In a Corinthian city, Conan encounters a past ally and fellow thief. But when Conan and Burgan descend on the Temple of Anu, a hellish man-bull is awakened…and his rage is fully stoked!

Conan and Jenna are involved in an altercation with soldiers, who refuse them entrance into the city, being suspious of their buisness. As the group argue, more passing soldiers led by Captain Aron, call for aid as they have cornered two thieves on a rooftop...

Conan tussles with a gaurd about to shoot the thieves down and a struggle begins. The thieves help Conan by dropping a brick onto the head of one of the Cimmerian`s assailants. Conan makes his escape with the two thieves, calling to Jenna that they will meet up behind the Temple of Anu...

The pursuing soldiers are afraid and cannot enter the sacred temple as the thieves slip inside. Once inside, Conan recognises one of the thieves as Burgun, the Gunderman that Conan believed killed when they both took flight from the destruction of Lanjau (see Conan the Barbarian v.1,#8). His younger companion is Igon.

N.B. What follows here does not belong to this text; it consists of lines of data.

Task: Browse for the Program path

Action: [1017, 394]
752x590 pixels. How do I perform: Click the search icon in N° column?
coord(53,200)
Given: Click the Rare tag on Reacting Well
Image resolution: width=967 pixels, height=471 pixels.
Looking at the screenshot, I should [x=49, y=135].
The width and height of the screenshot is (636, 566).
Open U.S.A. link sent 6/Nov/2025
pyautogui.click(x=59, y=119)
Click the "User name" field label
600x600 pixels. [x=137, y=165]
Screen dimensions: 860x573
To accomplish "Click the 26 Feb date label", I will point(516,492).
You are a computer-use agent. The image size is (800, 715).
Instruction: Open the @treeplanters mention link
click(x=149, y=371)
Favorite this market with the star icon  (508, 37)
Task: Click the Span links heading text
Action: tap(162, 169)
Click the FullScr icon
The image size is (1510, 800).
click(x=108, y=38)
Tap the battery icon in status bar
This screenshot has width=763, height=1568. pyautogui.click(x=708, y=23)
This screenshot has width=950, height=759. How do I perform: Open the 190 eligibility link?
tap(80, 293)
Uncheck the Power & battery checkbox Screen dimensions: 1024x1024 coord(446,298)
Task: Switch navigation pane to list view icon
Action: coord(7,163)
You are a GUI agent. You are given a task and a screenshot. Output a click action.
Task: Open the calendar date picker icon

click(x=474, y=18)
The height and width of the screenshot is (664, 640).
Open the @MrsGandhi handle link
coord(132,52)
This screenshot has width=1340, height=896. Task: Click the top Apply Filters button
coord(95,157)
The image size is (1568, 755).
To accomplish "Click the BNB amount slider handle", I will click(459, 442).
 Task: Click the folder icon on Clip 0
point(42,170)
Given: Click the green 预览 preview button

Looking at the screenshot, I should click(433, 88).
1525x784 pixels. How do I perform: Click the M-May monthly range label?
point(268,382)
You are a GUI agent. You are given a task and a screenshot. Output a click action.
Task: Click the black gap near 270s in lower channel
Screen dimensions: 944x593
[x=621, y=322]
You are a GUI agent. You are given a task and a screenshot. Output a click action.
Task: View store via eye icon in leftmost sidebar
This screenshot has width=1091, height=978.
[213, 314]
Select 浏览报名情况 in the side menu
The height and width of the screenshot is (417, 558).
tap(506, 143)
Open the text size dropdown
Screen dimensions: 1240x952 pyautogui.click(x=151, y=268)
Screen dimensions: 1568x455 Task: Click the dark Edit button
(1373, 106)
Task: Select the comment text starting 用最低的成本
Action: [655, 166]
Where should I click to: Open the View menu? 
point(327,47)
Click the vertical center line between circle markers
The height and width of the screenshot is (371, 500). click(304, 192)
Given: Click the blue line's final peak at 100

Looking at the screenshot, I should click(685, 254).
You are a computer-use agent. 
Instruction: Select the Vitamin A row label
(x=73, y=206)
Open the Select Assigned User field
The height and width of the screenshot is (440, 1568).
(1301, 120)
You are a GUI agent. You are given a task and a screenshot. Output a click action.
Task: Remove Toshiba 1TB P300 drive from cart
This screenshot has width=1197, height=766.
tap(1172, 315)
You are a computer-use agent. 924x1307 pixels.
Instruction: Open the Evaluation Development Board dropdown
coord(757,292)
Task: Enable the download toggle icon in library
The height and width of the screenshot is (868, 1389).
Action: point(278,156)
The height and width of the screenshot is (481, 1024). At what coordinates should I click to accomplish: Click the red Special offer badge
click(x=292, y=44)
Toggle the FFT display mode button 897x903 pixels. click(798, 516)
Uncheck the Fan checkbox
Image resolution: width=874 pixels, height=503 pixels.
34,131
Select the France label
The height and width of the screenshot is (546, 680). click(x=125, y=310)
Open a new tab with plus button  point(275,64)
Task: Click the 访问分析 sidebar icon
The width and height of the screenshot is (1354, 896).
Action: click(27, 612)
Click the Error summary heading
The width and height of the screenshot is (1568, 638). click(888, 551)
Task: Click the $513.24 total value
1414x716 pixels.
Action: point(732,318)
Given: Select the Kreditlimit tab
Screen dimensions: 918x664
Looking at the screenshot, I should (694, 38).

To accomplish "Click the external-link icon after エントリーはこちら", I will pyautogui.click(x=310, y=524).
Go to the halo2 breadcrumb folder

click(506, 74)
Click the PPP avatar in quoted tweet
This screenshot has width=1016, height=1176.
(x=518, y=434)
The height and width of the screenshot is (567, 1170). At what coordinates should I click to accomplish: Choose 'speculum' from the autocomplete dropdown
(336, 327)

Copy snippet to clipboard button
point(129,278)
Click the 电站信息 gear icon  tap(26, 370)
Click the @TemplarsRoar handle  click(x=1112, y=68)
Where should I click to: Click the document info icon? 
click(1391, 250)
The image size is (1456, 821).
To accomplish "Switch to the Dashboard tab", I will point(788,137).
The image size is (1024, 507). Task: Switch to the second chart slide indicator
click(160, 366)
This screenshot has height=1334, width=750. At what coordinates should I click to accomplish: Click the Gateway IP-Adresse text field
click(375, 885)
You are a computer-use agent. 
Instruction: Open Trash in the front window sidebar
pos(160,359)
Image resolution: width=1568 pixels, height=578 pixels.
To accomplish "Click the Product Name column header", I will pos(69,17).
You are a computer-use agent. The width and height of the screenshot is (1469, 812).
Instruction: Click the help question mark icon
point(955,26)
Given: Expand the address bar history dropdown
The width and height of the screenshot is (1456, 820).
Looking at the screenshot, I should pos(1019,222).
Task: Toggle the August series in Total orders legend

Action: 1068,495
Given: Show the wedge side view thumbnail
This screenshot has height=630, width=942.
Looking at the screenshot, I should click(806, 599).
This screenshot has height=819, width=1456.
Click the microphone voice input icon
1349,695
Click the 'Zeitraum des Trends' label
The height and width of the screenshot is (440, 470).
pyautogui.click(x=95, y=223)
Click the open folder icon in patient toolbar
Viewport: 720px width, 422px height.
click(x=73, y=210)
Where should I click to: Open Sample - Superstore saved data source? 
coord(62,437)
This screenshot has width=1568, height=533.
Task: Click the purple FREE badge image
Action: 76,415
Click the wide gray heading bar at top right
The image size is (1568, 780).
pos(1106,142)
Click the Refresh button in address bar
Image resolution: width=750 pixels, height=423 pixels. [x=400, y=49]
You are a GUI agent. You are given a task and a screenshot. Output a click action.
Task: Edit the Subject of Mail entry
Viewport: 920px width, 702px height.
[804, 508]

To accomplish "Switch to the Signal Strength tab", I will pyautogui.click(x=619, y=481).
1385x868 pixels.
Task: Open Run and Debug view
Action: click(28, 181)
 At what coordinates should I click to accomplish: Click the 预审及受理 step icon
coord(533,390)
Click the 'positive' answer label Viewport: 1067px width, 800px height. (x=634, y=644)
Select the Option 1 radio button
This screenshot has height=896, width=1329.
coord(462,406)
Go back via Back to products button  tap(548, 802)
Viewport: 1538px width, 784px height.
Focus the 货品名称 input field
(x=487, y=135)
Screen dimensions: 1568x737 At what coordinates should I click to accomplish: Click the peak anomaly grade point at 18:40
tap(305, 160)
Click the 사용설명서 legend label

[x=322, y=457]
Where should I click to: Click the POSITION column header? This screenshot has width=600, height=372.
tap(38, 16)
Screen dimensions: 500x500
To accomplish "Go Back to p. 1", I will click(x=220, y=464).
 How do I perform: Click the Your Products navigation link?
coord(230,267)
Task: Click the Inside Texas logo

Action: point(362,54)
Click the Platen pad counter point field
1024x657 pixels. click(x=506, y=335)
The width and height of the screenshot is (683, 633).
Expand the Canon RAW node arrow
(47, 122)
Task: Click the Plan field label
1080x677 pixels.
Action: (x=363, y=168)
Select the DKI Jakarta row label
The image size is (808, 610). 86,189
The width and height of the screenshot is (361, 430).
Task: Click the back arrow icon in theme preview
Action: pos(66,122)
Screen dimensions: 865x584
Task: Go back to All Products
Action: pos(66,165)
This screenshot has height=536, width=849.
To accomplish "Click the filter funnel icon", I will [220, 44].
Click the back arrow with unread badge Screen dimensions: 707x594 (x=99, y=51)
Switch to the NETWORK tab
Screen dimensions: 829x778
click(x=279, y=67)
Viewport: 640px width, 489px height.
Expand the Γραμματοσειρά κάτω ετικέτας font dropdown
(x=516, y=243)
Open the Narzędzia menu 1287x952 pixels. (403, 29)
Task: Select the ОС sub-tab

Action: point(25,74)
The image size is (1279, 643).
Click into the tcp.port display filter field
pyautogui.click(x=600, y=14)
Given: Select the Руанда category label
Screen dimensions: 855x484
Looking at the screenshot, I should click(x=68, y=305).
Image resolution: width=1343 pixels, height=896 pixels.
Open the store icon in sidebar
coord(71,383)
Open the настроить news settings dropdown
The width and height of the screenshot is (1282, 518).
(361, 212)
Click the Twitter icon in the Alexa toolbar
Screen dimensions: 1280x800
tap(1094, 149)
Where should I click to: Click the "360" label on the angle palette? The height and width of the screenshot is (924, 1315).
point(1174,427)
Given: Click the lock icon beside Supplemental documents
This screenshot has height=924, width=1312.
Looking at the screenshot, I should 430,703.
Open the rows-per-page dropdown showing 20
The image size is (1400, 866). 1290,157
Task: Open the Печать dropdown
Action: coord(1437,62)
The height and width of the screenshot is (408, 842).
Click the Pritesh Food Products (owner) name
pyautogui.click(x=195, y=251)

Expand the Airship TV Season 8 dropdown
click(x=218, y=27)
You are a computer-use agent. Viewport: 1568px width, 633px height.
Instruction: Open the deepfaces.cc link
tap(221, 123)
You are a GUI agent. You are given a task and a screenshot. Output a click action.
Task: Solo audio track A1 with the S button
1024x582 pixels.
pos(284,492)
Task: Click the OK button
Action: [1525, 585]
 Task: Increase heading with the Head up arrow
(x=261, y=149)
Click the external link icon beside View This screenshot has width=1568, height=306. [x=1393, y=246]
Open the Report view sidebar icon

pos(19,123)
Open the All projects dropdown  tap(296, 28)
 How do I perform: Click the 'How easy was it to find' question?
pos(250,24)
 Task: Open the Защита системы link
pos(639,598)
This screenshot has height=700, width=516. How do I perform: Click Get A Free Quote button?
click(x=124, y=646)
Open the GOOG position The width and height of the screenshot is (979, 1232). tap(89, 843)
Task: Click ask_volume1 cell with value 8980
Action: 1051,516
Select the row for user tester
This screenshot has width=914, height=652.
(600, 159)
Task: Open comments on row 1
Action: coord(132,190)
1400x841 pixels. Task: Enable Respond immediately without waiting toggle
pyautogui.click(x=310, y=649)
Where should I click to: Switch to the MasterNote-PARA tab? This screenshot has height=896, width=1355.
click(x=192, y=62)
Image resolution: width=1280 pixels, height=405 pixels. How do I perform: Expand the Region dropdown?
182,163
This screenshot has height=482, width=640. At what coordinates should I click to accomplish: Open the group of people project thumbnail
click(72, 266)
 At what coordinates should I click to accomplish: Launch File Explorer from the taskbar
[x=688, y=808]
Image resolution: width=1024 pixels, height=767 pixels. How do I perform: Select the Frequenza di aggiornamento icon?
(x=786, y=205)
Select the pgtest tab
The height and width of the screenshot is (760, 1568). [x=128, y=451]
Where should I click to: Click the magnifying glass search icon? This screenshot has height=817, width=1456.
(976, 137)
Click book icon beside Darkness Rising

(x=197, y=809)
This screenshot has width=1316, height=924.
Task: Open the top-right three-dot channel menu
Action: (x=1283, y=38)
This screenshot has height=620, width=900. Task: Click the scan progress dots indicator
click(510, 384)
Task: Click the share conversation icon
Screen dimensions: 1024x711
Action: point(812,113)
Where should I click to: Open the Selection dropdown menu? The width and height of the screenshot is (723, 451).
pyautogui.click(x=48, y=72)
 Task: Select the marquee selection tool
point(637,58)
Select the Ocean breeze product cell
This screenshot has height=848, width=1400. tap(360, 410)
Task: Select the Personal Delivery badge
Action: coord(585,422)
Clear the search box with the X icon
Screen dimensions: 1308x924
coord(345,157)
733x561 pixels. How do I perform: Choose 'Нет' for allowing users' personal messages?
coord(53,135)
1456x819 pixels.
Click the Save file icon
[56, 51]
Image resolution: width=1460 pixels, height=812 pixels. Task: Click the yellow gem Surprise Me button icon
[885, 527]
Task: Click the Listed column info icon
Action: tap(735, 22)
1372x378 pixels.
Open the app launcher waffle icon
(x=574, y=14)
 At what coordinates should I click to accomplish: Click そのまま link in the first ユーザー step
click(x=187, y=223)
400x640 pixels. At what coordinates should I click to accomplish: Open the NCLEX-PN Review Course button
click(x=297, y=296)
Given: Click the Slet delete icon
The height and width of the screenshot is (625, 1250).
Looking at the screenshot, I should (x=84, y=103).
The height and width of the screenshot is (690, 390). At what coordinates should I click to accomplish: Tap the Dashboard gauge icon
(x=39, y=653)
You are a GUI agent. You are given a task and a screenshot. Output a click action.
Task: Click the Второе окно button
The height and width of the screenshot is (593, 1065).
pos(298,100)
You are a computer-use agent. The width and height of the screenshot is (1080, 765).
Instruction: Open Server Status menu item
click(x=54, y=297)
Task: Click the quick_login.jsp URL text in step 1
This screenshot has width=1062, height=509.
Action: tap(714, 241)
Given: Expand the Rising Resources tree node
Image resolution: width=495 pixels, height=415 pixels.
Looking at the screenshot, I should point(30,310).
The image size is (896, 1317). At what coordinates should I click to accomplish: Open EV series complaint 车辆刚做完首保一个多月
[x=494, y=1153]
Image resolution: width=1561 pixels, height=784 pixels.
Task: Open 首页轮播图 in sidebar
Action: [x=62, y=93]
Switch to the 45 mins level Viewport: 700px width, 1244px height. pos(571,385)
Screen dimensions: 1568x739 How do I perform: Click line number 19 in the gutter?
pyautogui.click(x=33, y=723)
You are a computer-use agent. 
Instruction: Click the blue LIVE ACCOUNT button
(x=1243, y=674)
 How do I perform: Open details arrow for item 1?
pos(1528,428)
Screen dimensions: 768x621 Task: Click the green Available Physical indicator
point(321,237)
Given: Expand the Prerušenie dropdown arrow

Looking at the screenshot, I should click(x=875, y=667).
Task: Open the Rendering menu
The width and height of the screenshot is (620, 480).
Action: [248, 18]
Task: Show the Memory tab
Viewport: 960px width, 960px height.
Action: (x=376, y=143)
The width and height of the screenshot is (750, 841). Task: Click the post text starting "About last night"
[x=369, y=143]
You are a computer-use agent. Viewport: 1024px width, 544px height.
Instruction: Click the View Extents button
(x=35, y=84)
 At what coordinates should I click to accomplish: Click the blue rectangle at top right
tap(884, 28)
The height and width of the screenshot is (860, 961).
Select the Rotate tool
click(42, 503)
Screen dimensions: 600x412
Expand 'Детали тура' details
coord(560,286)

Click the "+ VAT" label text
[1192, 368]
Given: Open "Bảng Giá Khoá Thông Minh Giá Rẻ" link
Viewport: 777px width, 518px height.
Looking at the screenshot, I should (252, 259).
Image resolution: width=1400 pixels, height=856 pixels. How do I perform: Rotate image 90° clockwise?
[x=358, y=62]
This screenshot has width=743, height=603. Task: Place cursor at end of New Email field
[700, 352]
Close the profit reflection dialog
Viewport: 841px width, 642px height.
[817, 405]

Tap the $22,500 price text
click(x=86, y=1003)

In the temple they meet a fat priest who acts as a fleece for the stolen goods that Burgun provides for him. The priest shows them a shimmering spiral, a stairway to `the very stars`, and from this the group suddenly glimpse a terrifying vision of the huge Bull of Anu, the monstous being that acts as an avenger for the god,Anu...

The priest quickly dispels the form,and the thieves depart. they meet Jenna, who seems to take a liking to the youth, Igon.

Conan and Burgun strike up a partnership and they begin a spree of robberies around the city. Burgun suggests they try a more ambitious theft - against Nabonidus the Red Priest, the real ruler of the city, despite the puppet king who sits on the throne...

They break into Nabonidus` official residence, but Conan, fearing sorcery, takes only a dagger-belt, despite the wealth scattered around. The thieves depart...

Soon after, Nabonidus is aware of the theft and threatens the gaurds that he insists the culprits are caught immediately.

The soldiers led by Captain Aron have been informed by the fat priest at the temple. They ambush Conan and Burgun on the temple steps and a fight commences. Conan escapes, but Burgun is overwhelmed and captured. Conan vows his rescue and vanishes into the night...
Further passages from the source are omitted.